CENDERAWASIH BURUNG YANG MENDUNIA
Lukisan burung Cenderawasih tahun 1700-an Sumber: geheugen.delpher.nl |
Banyak pujian suku Bangsa, bukan karena kecantikannya, bukan karena disebut burung surga, tetapi dikagumi karena menjadi penari terbaik yang tiada duanya. Burung ini memberikan seberkas cahaya kehidupan bahwa kehidupan manusia tidak terlepas dari seni kehidupan, yang turut mempengaruhi kehidupan manusia Papua (Niuw-Guinea), burung ini memanjakan setiap ’retina mata’ orang Papua. Alamnya, manusianya, kehidupan tumbuhan, binatang telah menghipnotis para Pelaut Ulung, Pedagang Keliling, Pencinta Seni, bahkan para Peneliti berkelana melakukan perjalan mengarungi lautan yang jauh hanya untuk menemukan burung yang dinobatkan dengan banyak ’Nama ini’.

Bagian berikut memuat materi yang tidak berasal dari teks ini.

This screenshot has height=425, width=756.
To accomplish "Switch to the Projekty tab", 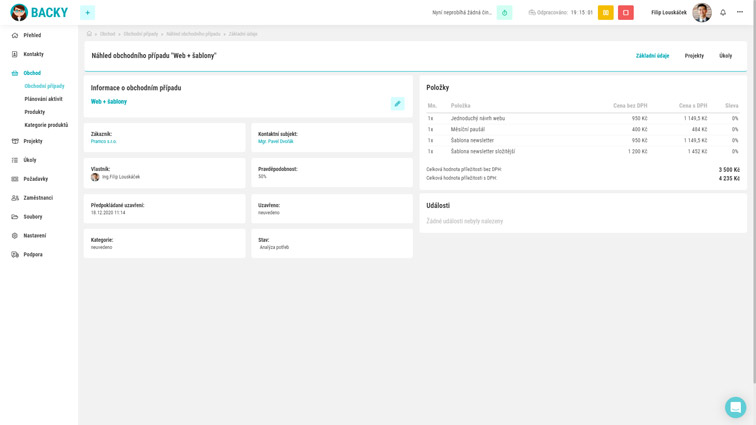I will click(x=694, y=56).
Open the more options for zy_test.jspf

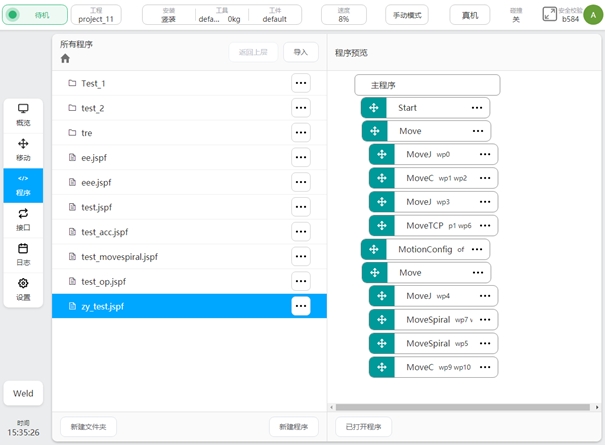pyautogui.click(x=300, y=306)
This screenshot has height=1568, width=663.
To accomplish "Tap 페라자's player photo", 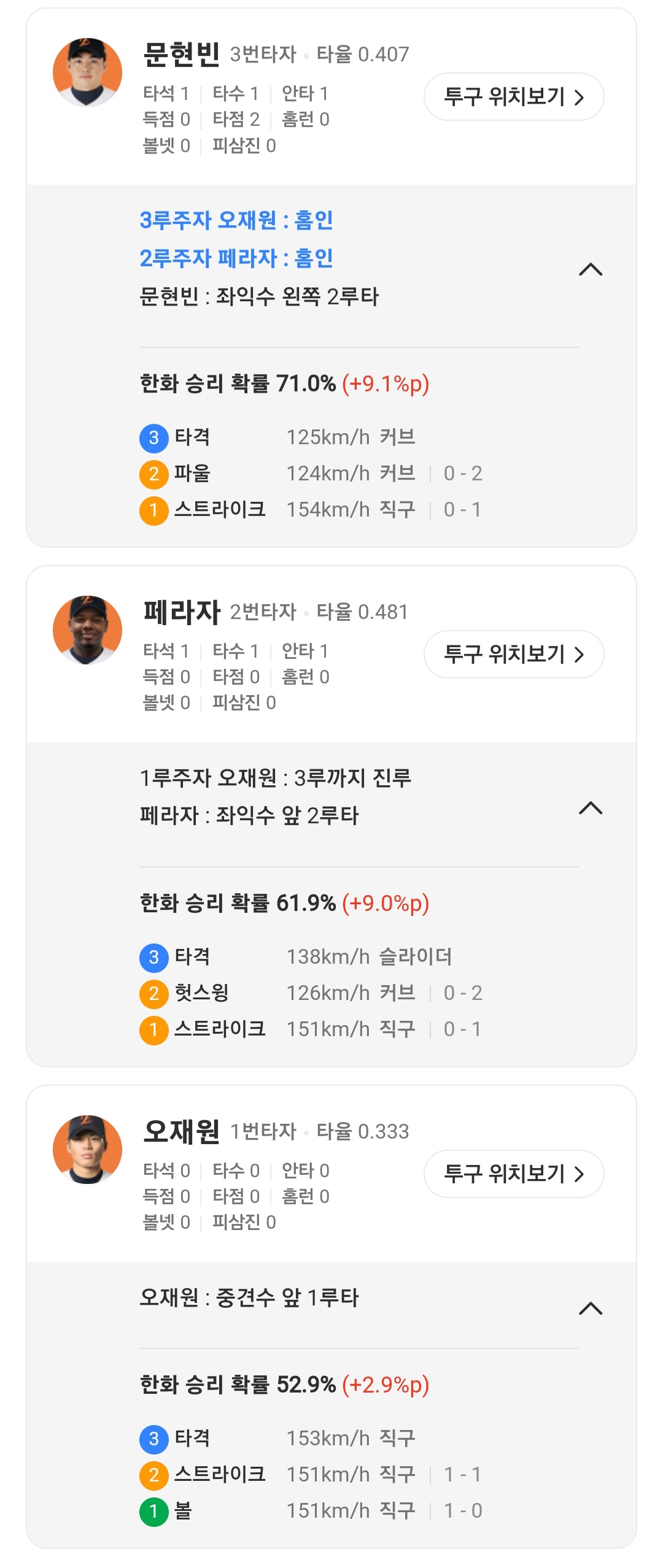I will point(88,630).
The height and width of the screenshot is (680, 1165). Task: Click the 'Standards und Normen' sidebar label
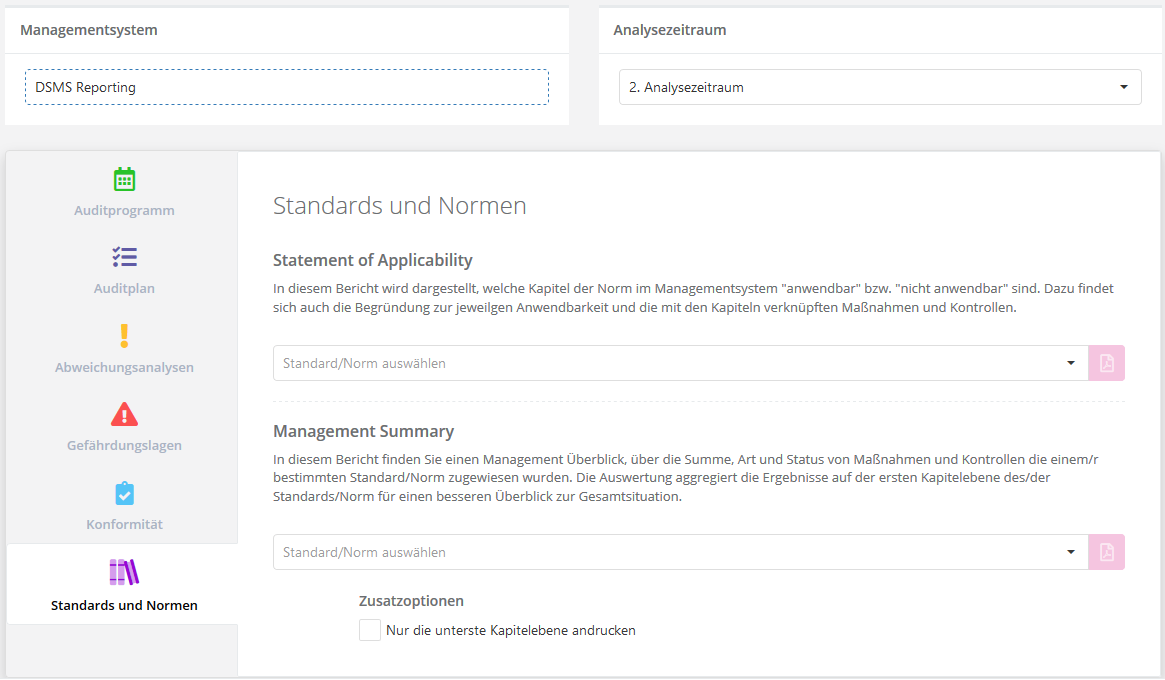pyautogui.click(x=124, y=606)
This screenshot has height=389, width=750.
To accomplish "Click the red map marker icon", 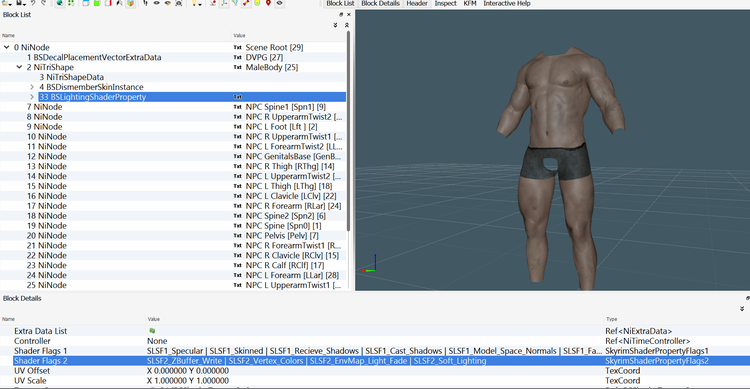I will pyautogui.click(x=268, y=3).
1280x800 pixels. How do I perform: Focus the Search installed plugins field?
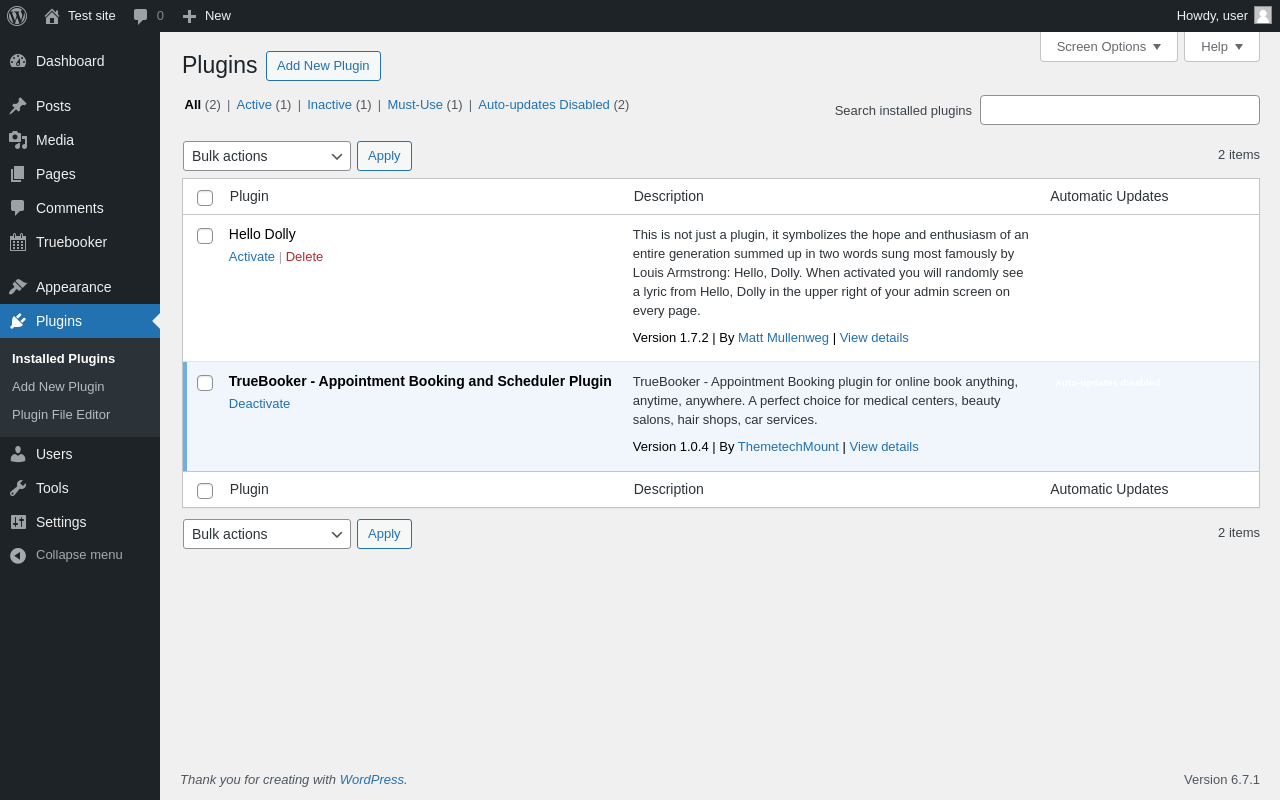click(1119, 110)
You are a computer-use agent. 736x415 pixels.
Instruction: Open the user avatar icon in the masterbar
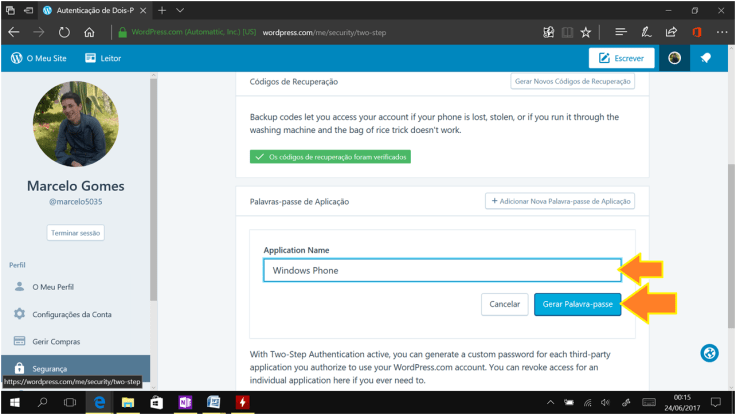[675, 58]
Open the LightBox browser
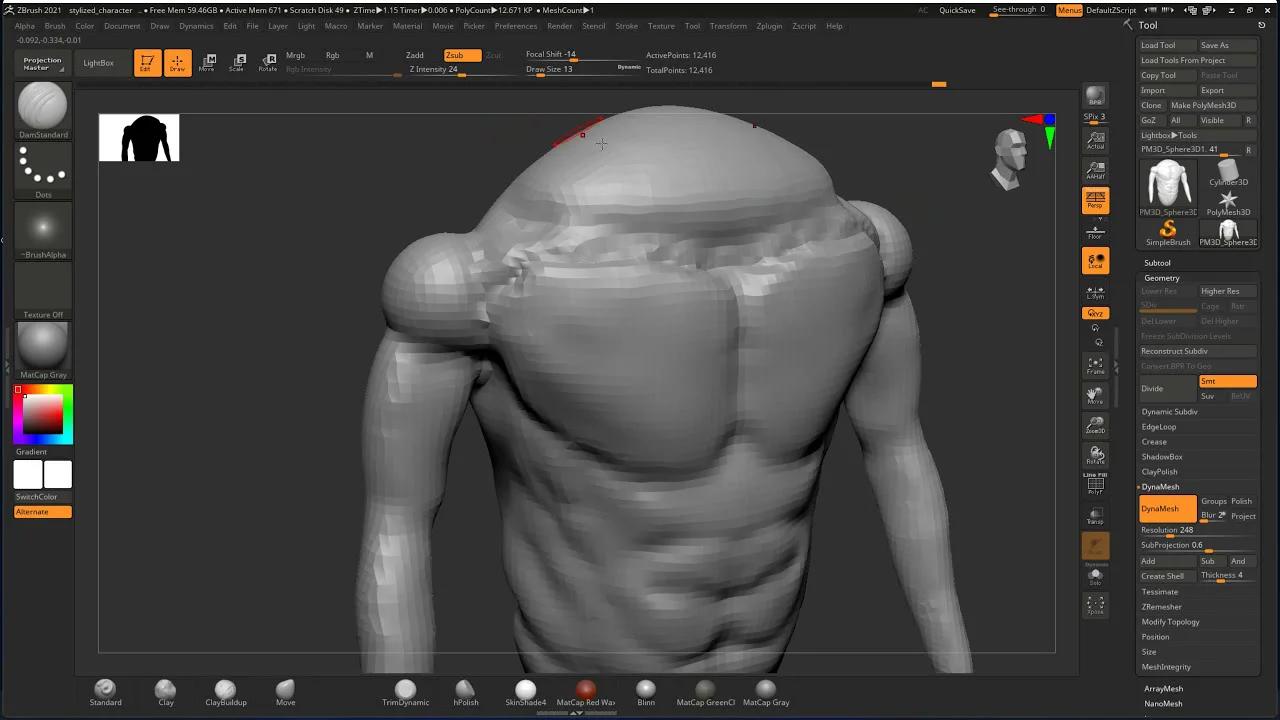 [x=99, y=62]
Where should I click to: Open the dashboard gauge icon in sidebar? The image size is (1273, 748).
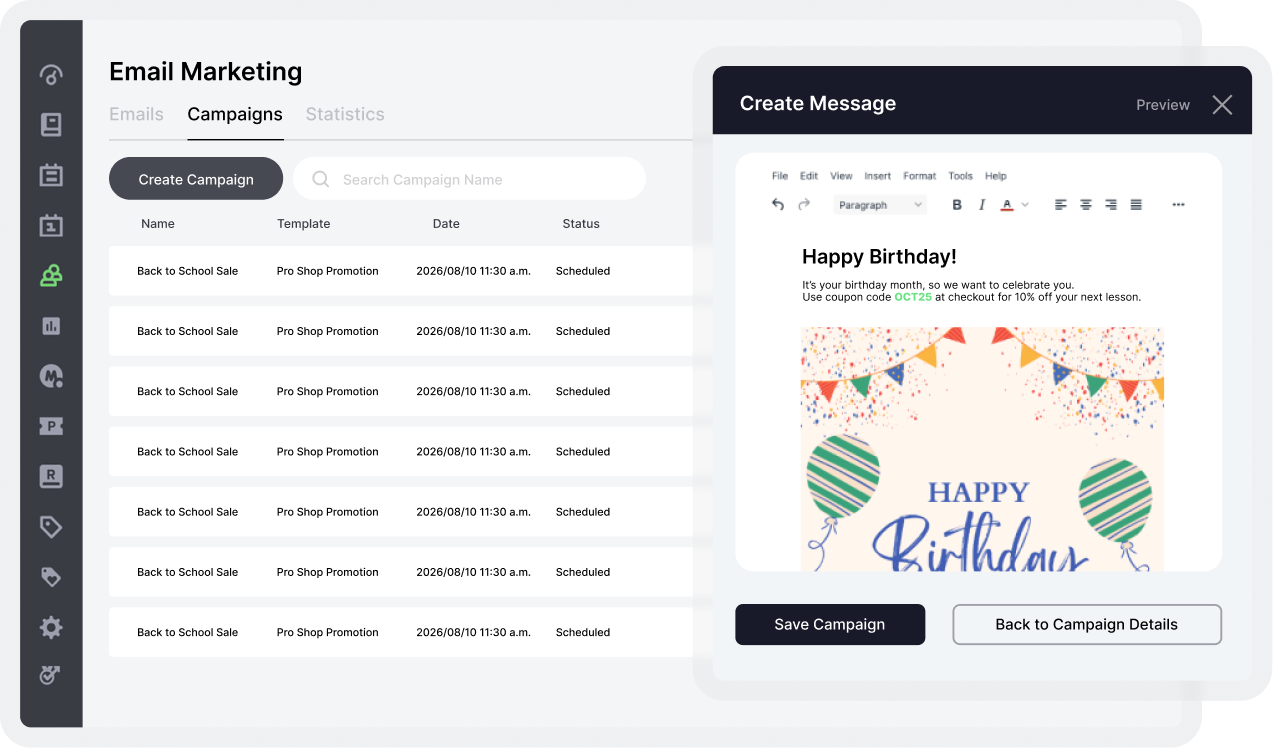pyautogui.click(x=51, y=75)
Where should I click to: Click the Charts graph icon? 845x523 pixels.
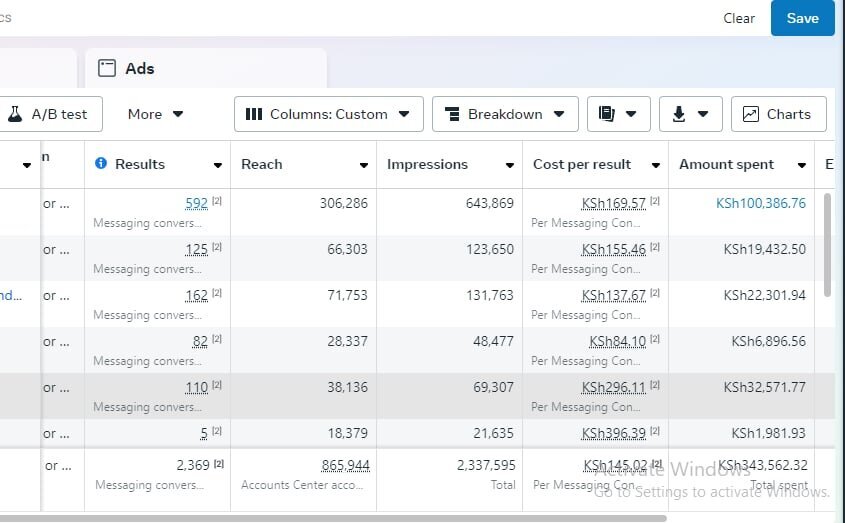(751, 114)
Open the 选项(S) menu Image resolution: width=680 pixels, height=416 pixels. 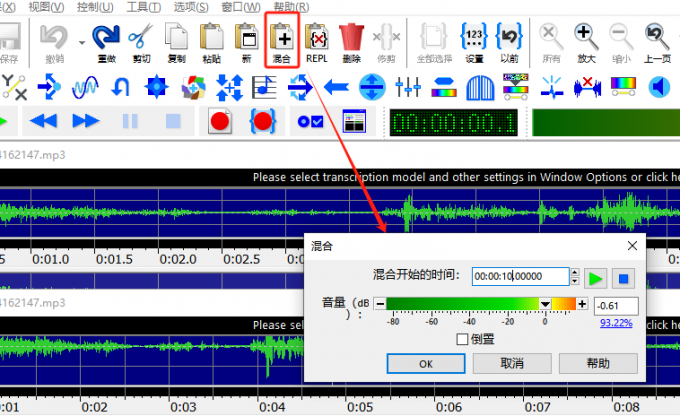[x=191, y=6]
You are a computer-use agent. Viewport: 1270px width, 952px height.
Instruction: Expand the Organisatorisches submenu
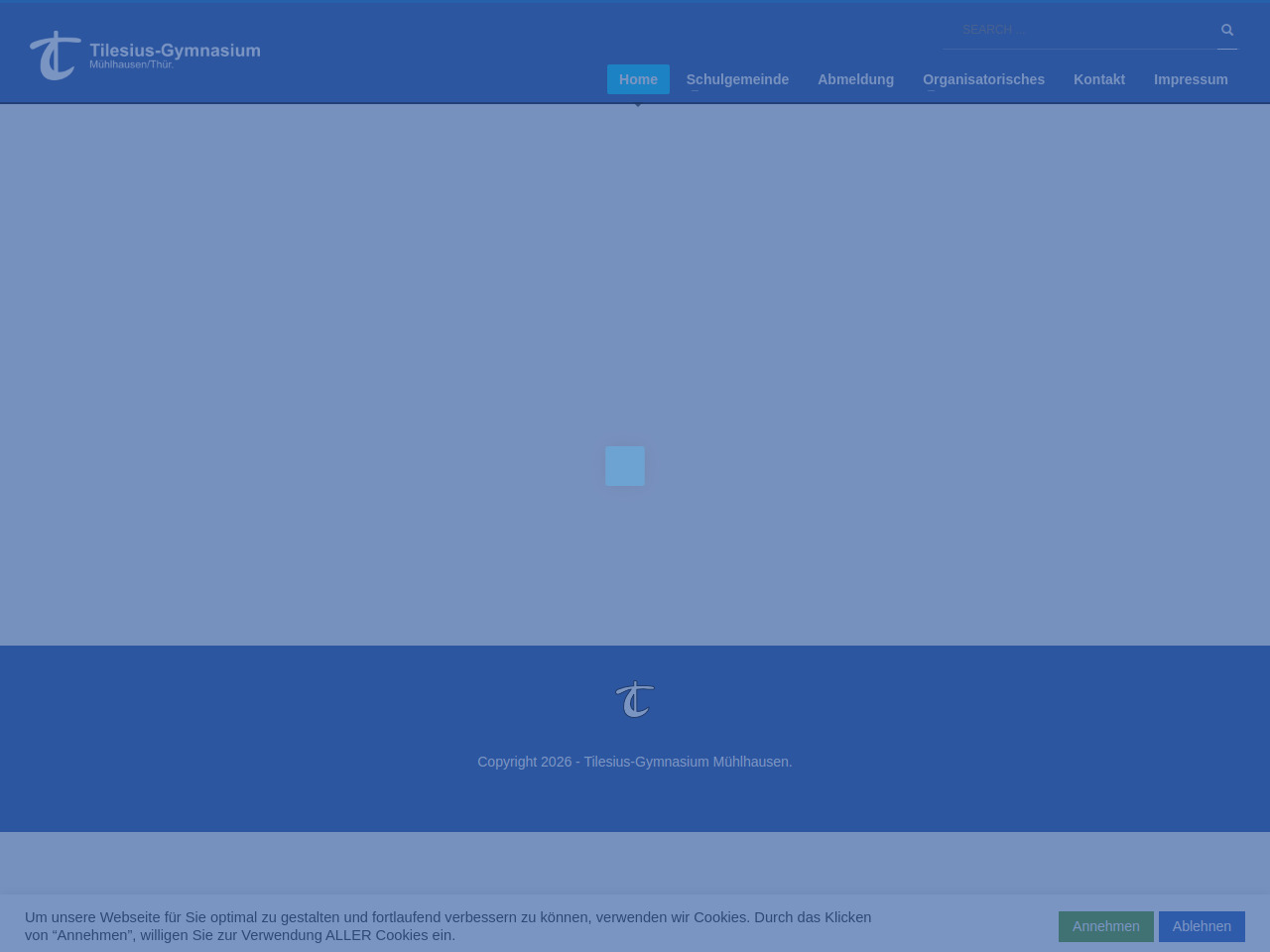(983, 79)
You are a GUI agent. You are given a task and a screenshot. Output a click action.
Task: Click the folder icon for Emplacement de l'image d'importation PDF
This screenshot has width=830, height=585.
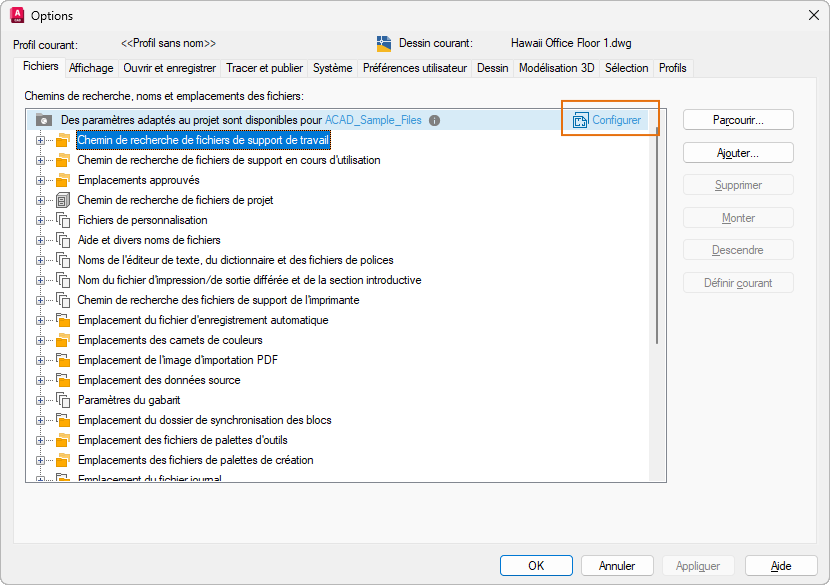click(x=63, y=360)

Tak lekang oleh waktu, ratusan tahun yang lalu (1400-1900) orang-orang Eropa membahasnya karena keunikannya yang luar biasa, mereka menyangka burung ini tidak memiliki kaki dan sepanjang hidupnya burung ini hanya beterbangan di udara dan tak pernah menyentuh muka bumi. Alangkah kelirunya gagasan mereka, termakan mitologi dan kepercayaan pada masa silam, membuat mereka kebingungan, selain itu penulis-penulis Eropa belum mendapat gambaran dan informasi sesungguhnya tentang bentuk burung Cenderawasih.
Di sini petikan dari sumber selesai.